The massive spiders clung to their webs, mandibles clicking in what might have been conversation or might have been simple anxiety.
They emerged onto the plains, where the grasses seemed to bow slightly with the wind, as if greeting Ren specifically.
Or maybe that was just Klein’s imagination, projection of awe onto natural phenomena because at this point he wouldn’t be surprised if the environment itself had decided Ren was worth respecting.
They crossed through Yino city, where merchants stopped mid-negotiation to stare open-mouthed at the parade.

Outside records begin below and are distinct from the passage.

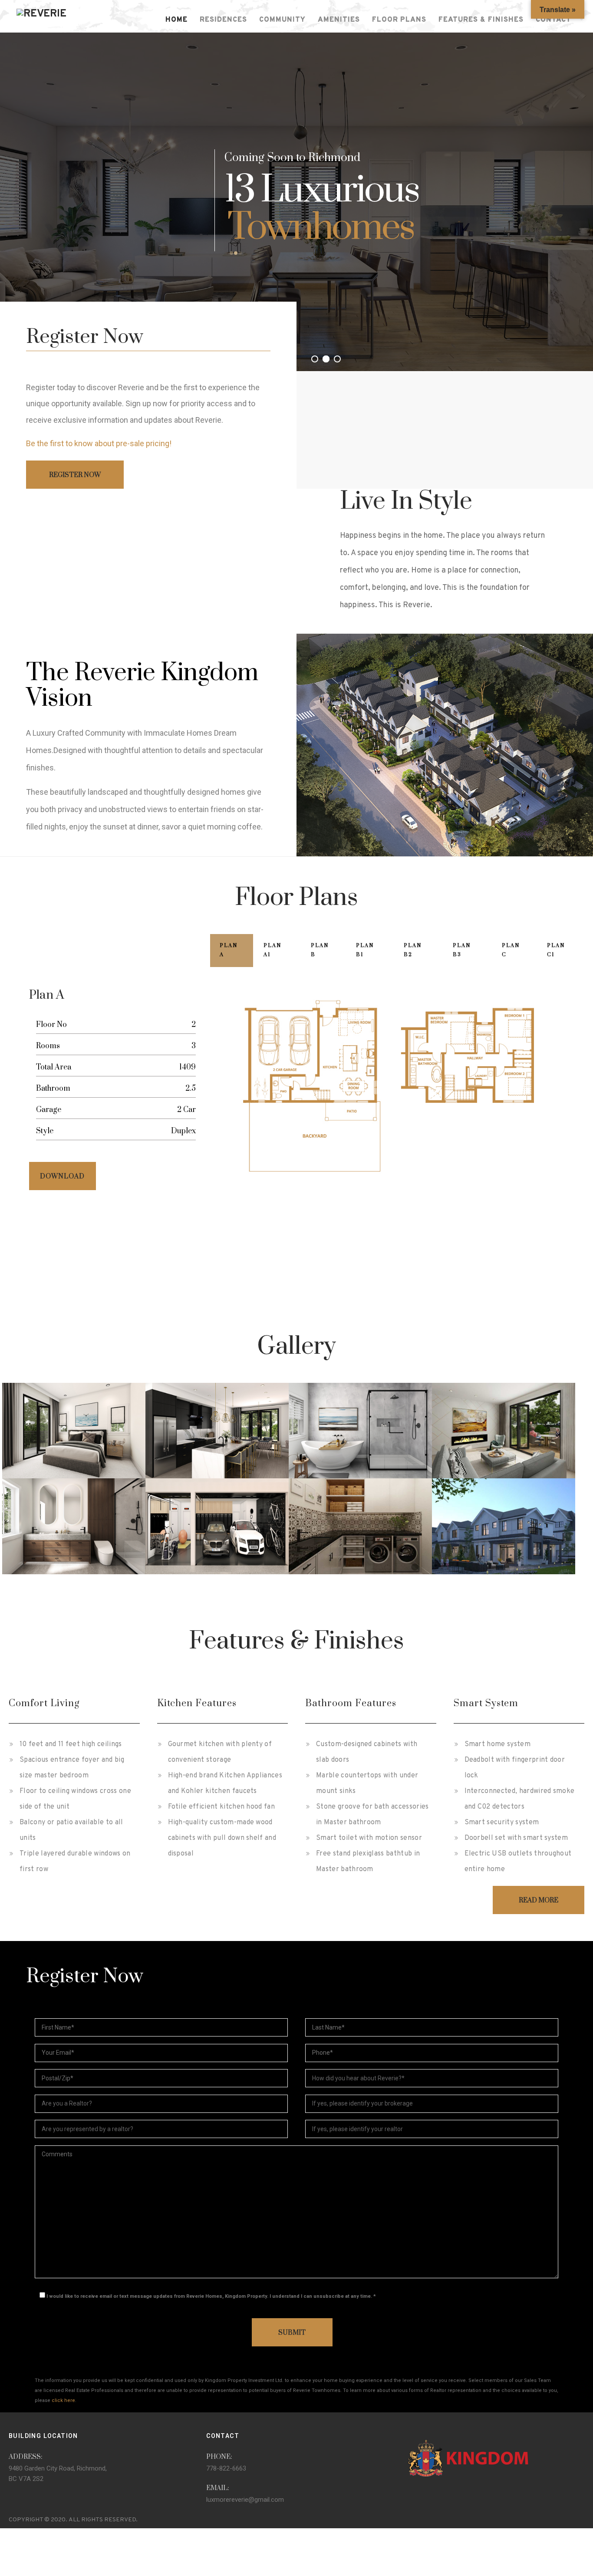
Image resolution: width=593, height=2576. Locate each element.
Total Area (53, 1067)
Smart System (486, 1703)
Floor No (51, 1025)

Beasts and students loaded with silk that glowed with quality even from distance. And twenty-four cocoons being dragged by a multi-headed Hydra.
The street traffic literally stopped. Carts halted, pedestrians pressed against building walls to let them pass. Children pointed and asked questions their parents couldn’t answer.
Someone started clapping.
Then another.
Then a third.
Soon half the street was applauding, though Klein suspected most of them had no idea what they were celebrating. Just that it looked impressive and therefore deserved recognition.
Ren ignored the attention completely, leading his group forward with the same calm expression he’d maintained throughout everything.
Like dragging two dozen captured assassins through a foreign city was just another Tuesday.”
♢♢♢♢
A while later…
They were almost leaving Yino City.
“What the hell…?” a vendor muttered, his wares forgotten as he stared at the procession passing through his street.
“Don’t ask,” his companion responded wisely, years of surviving close to the border of the city having taught him when curiosity wasn’t worth the trouble. “Just… don’t ask.”
The advice was sound. Sometimes in places where two territories met, where politics tangled with commerce and military posturing, the smartest merchants were the ones who learned to see nothing, hear nothing, and definitely ask nothing about strange parades involving noble children and suspicious root-wrapped packages.
Children ran alongside the group, pointing excitedly at the Hydra and asking questions their parents refused to answer.
“Mommy, why does the beast have 2 heads?”
“Don’t point, dear.”
“But Mommy, what are those green lumps?”
“I said don’t point!”
“Are those people inside the…”
“We’re going home. Now.”
The parade continued, equal parts triumphant procession and bizarre spectacle that would fuel tavern stories for months.